Продуктивное воображение: его история, значение и значение

Rowman & Littlefield Publishers / Rowman & Littlefield International

Страниц: 206 • Обрезка: 6½ x 9

978-1-78660-430-9 • Твердый переплет • Май 2018 • 126 долларов США.00 • (97 фунтов стерлингов)

978-1-78660-431-6 • Мягкая обложка • Май 2018 • 42,00 $ • (32,00 £)

978-1-78660-432-3 • электронная книга • май 2018 • 39,50 долларов США • (30 фунтов стерлингов)

Саулиус Гениусас — адъюнкт-профессор философии Китайского университета Гонконга. Он является автором книги «Происхождение горизонта в феноменологии Гуссерля» (2012), соредактором книги «Герменевтика и феноменология: фигуры и темы» (с Полом Фэрфилдом, готовится к выпуску), «Относительная герменевтика: эссе в сравнительной философии» (с Полом Фэйрфилдом, готовится к печати). , и Феноменологическая этика (специальный выпуск Santalka: Filosofija, 17/3, 2009).

Дмитрий Никулин — профессор философии Новой школы социальных исследований в Нью-Йорке. Он является автором ряда книг, включая «Материя, воображение и геометрия» (2002 г.), «О диалоге» (2006 г.), «Диалектика и диалог» (2010 г.), «Комедия, серьезно» (2014 г.) и «Концепция истории» (2017 г.).
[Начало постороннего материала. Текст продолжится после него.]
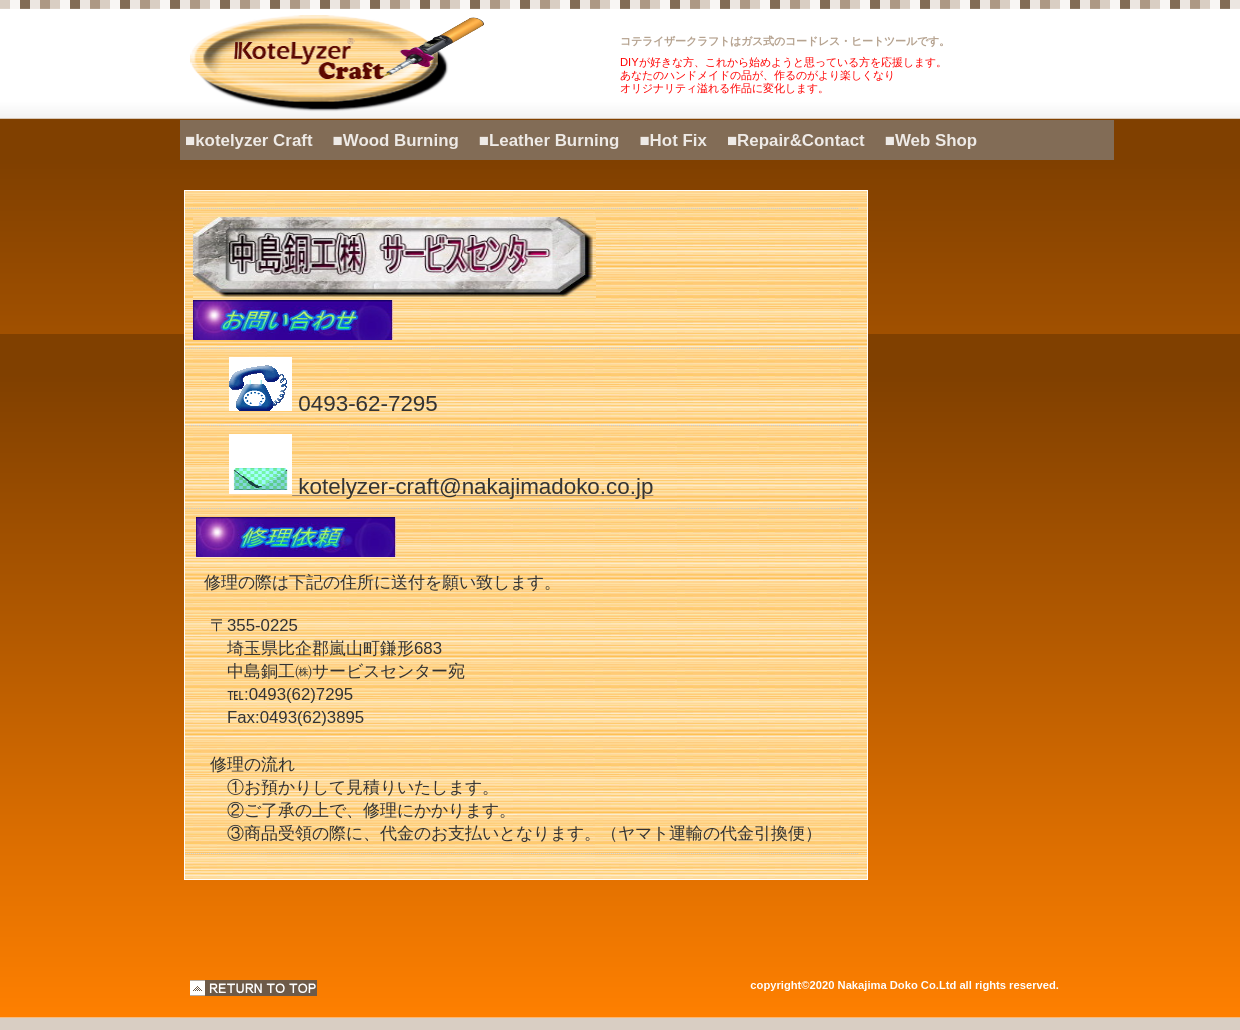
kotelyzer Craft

Введение редактора / 1. Что такое продуктивное воображение? Дмитрий Никулин / 2. Продуктивное и практическое воображение: что дает продуктивное воображение? Альфредо Феррарин / 3.Фантазия как продуктивное воображение по Фридриху Шлегелю и Новалису, или Творчество человеческого, Лаура С. Каругати / 4. Продуктивное воображение у Гегеля и классическая немецкая философия, Анжелика Нуццо / 5. Типичное воображение Дильтея, Рудольф А. Маккрил / 6 Воображение глупости: Жюль де Готье, Флобер и Ле Боваризм, Николя де Уоррен / 7. Продуктивное воображение и диспут Кассирера-Хайдеггера, Саулиус Генийас / 8. Более глубокое значение философии продуктивного воображения Рикера: роль образа, Джордж ЧАС.Тейлор / Индекс

В этом приветственном томе исследуется концептуальная история продуктивного воображения, фокусируясь на развитии концепции от ее прообраза в античности до ее современной артикуляции в Канте и после него. Особое внимание уделяется романтическим, феноменологическим и герменевтическим традициям. Основными авторами являются Ф. Шлегель, Новалис, Дильтей и Рикер, а также Кассирер и Хайдеггер.
Гюнтер Цёллер, профессор философии Мюнхенского университета

[Этот том] предлагает ценное сочетание вводных рекомендаций и оригинальных тезисов.Он содержит полезные разъяснения того, как философские концепции развиваются через межфилософский диалог, а также в разговоре с искусством. Это также открывает возможности для исследования грандиозного метафизического вопроса человеческого творчества в истории. Если мы подойдем к нему, осознавая его преднамеренный фокус на кантианской и континентальной традиции, мы увидим, что его главы развивают последовательную «концептуальную историю» ключевого момента в философии.
Феноменологические обзоры

Роль продуктивного воображения в создании произведений искусства и обнаружении научных гипотез

Роль продуктивного воображения в создании произведений искусства и обнаружении научных гипотез

Дэн Нешер, Хайфа, Израиль

Абстрактное

В этой статье я подробно изложу концепцию Канта о художественном Продуктивное воображение в создании произведений искусства, и я обобщаю его, чтобы объяснить интеллектуальную интуицию ученого в открытии новых гипотез.Кант объясняет интуицию как проявление воображения и разработал концепцию производительного воображения для объяснения подлинного создания изобразительного искусства. Концепция интеллектуальной интуиции Канта — это сверхчувственные объекты разума, а не человеческое познание. Я превращаю эту трансцендентную концепцию в познавательные операции и объясняю все познания на собственном опыте. Следовательно, роль продуктивного воображения заключается в художественном создании новых образцовых произведений искусства, а роль интеллектуальной интуиции, как продуктивного воображения, заключается в научном открытии новых научных гипотез.В рамках прагматической эпистемологии я объясняю, что художники и ученые по-разному используют свое продуктивное воображение в своих соответствующих предприятиях, чтобы конструировать различные способы представления реальности.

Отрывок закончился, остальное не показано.